*** Extract Section Begins ***

I am twenty two years old, and this is my story. when i was seventeen i was in a bad place…i had moved out of my parent’s house and was living in a different house every week. i was heavy into meth, selling and using. after about nine months my periods stopped and i thought i was pregnant…it was then that i made the decision to quit drugs and get my life together.
As it turns out, when your body rapidly loses weight it can stop your period…since i thought i was pregnant already i wasn’t practicing safe sex and it was because of this that i got pregnant for real. luckily, i had quit doing drugs before i conceived…and nine months later i gave birth to a beautiful baby boy. he saved my life by giving me the will to improve myself. i had gotten my GED and had enrolled in college…none of which would have happened without him. i loved him more than anything…he was my world, my reason for living.
My parents were giving us a place to stay, rent free, so long as i was in school…unfortunately my parents were only interested in helping me as long as it wasn’t getting in the way of them making money…so the week i graduated from college, my parents kicked me and my son out of our house…we had one night to get all of our stuff out…i remember starring at my son as he slept…crying because i was letting him down with my inability to care for him.

*** Extract Section Ends ***
*** Exercise data Section Begins ***

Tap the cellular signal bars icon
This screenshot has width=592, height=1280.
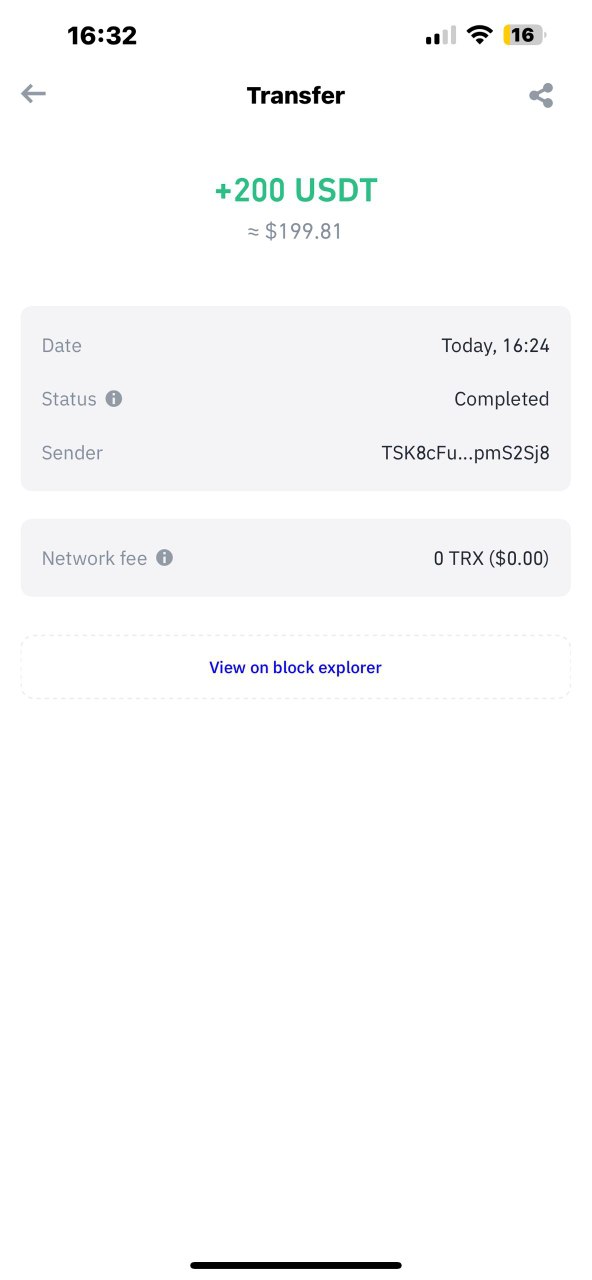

*** Exercise data Section Ends ***

**Your objective**
Extend the first-person account of quitting meth and raising a son, continuing from its last sentence.

**Response to this task**
After that, i made the hardest decision i have ever made…i sent my son to go live with his father…who had not been in his life at all up until that point…and once again i was homeless. i didn’t have a car…i didn’t have a job…and i didn’t have any friends or family to help me. i was in an awful place.
After almost a year of drifting around…hardly seeing my son. one of my friends asked if i wanted to go live with her at her grandma’s in Mississippi. we could stay there while we looked for jobs..have roofs over our heads and a car to drive. i accepted…and that is when started looking up. i found the man of my dreams and we got a house together…i finally felt comfortable and like i belonged. i found out that my parent’s had petitioned for and received custody of my son…and although i hate them for what they had done…they were well off and gave him all the love and care he needed, all the things i could not give him. in pictures they sent he looked so happy and cared for…when i spoke to him on the phone he was so smart and cheerful. i didn’t want to take him away from the only happiness he had known…even if i could support a child…i knew that to take him away from the only home he could remember just to fufill my own maternal desires would be selfish. i am currently awaiting the day that i am completely stable financially and mentally, and when that day comes my son will live with me again…he does not deserve the uncertainty that comes with money problems, and emotional problems.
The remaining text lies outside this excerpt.